Annotating / training against PERSON and ORG entities

As a newbie i would like some advice.

What’s the best approach to annotate and train on PERSON and ORG entities.
I have a large set of names of persons and organisations mixed together from different countries.
My set includes a name-address field, name field and address field (no surrounding context).

  1. Which one can I use best name-address or name only?
  2. Must the form of address and legal form be included in the annotation?

Every recommendation is particularly appreciated.

Example:

  • A. Smith
  • Apple
  • Dr. Smith
  • Microsoft
  • Microsoft corporation
  • Mr. and Mrs. Smith
  • Apple Inc.
  • Bins and Sons
  • Michael E. Andrade
  • Rolfson Ltd
  • Mrs Elvira J. Wright
  • Mme Kari Ratte
  • Muse Kharlamova
  • Alexander Larionova
  • Fabryka Samochodow Malolitrazowych
  • Mai Thị Xuan Trang
  • Magnitogorsk Iron and Steel Works

The person is represented with or without a form of address (Mr, Mrs, Mme, Dhr...).
The organisation is represented with or without a legal form (Ltd, NV, LLP , Inc, S/A, Spolka z ograniczona odpowiedzialnoscia, Spolka akcyjna..)

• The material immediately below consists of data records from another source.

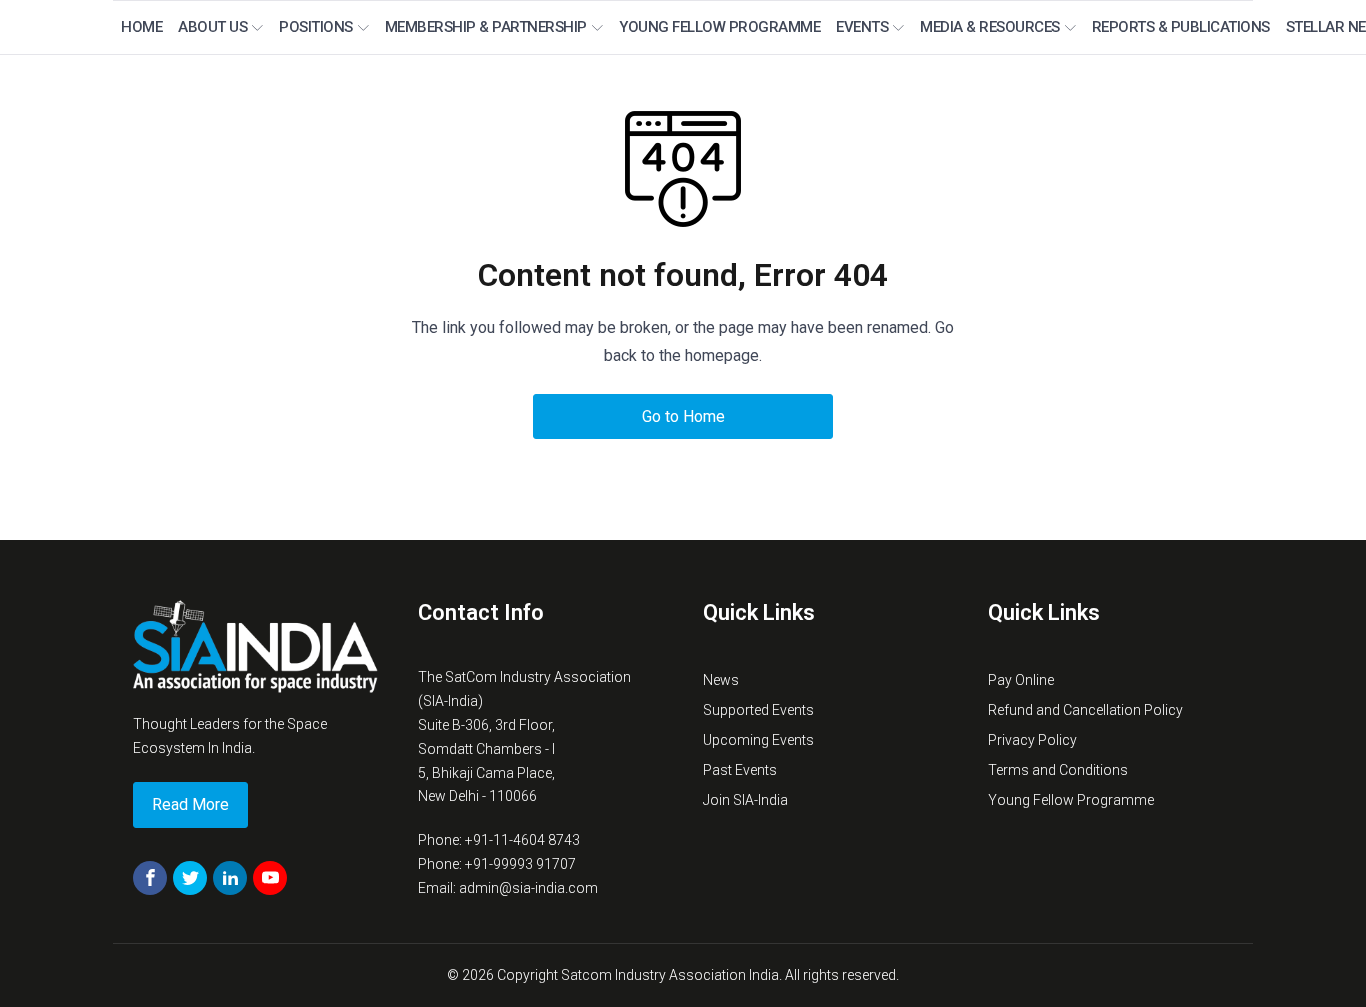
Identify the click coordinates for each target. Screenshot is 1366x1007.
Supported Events (758, 710)
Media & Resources (990, 27)
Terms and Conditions (1058, 770)
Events (862, 27)
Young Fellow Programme (719, 27)
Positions (316, 27)
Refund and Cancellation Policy (1085, 710)
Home (141, 27)
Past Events (740, 770)
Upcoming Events (758, 740)
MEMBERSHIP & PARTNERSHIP (486, 27)
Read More (190, 804)
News (721, 680)
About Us (212, 27)
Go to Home (683, 416)
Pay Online (1021, 680)
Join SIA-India (745, 800)
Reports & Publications (1181, 27)
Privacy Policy (1032, 740)
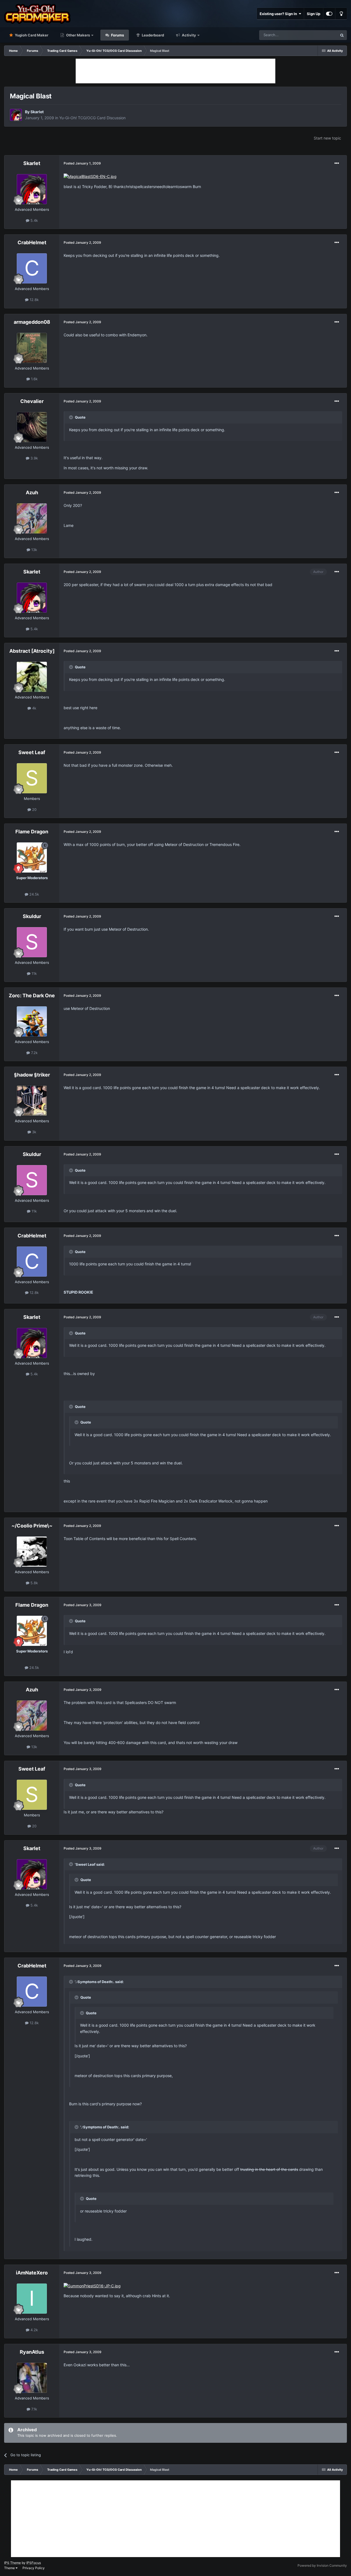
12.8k (34, 299)
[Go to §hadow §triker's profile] (32, 1101)
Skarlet (37, 111)
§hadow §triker (32, 1075)
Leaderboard (152, 35)
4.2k (33, 2330)
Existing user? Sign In (279, 14)
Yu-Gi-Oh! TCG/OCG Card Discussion (92, 117)
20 (33, 809)
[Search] (342, 35)
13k (33, 549)
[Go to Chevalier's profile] (32, 427)
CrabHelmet (32, 242)
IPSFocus (33, 2563)
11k (33, 973)
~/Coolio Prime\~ (32, 1526)
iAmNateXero (32, 2273)
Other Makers (77, 35)
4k (33, 708)
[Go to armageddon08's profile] (32, 348)
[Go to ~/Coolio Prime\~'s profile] (32, 1551)
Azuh (32, 492)
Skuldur (32, 916)
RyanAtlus (32, 2352)
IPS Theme (12, 2563)
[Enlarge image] (90, 176)
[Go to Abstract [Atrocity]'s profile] (32, 677)
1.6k (34, 379)
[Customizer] (329, 13)
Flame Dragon (31, 831)
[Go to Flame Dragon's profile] (32, 857)
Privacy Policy (33, 2568)
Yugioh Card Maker (31, 35)
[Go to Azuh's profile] (32, 518)
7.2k (34, 1052)
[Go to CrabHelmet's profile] (32, 268)
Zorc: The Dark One (32, 995)
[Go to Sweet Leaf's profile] (32, 778)
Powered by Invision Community (322, 2565)
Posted (82, 163)
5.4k (33, 220)
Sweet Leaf (31, 752)
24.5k (33, 894)
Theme (10, 2568)
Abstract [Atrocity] (32, 651)
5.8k (33, 1583)
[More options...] (336, 163)
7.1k (33, 2409)
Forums (117, 35)
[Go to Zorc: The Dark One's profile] (32, 1021)
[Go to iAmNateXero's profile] (32, 2299)
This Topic (322, 35)
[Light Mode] (341, 13)
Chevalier (32, 401)
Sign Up (313, 14)
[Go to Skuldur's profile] (32, 942)
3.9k (33, 458)
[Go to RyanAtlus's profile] (32, 2378)
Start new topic (327, 138)
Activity (188, 35)
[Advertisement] (175, 71)
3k (33, 1132)
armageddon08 (32, 322)
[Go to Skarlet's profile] (16, 115)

Hi! There's no "true" definitive answer for this – it all comes down to what's consistent and what you want the model to predict and what's most useful in your application. Based on that, you can come up with your annotation scheme and make sure your data is annotated consistently.

A model will typically have an easier time predicting spans with clear boundaries that can be inferred from the context. So if you can design your annotation guidelines in a way that makes it easier for the model to learn, you'll likely see better results.

If I remember correctly, the Onto Notes 5 corpus (which is what spaCy's English models are trained on), annotates person names without titles and company names with the legal form (but not "corporation" in "Microsoft corporation"). But you might also want to check out some annotation manuals for NER to see what common guidelines are here.

Hi,

We started with ner.teach and model en_core_web_lg on the names field and it looks promising.
Our goal is to distinguish between individuals and organizations as well as possible.

Okay, then you probably want to make sure that your annotations consistent with what the model was trained on (e.g. the same conventions as the Onto Notes 5 data). Otherwise, you may end up with worse results because you're constantly "fighting" the existing weights.

What do you propose to do. Create a whole new model based on our own annotations?

If you're updating an existing model, that's totally fine and you can collect more annotations. I was just trying to ask your initial question: if you're trying to decide what to label and how to annotate PERSON and ORG, and you're updating an existing model, you should follow the same guidelines as the dataset the model was traiend on.

Clear, many thanks !

1 Like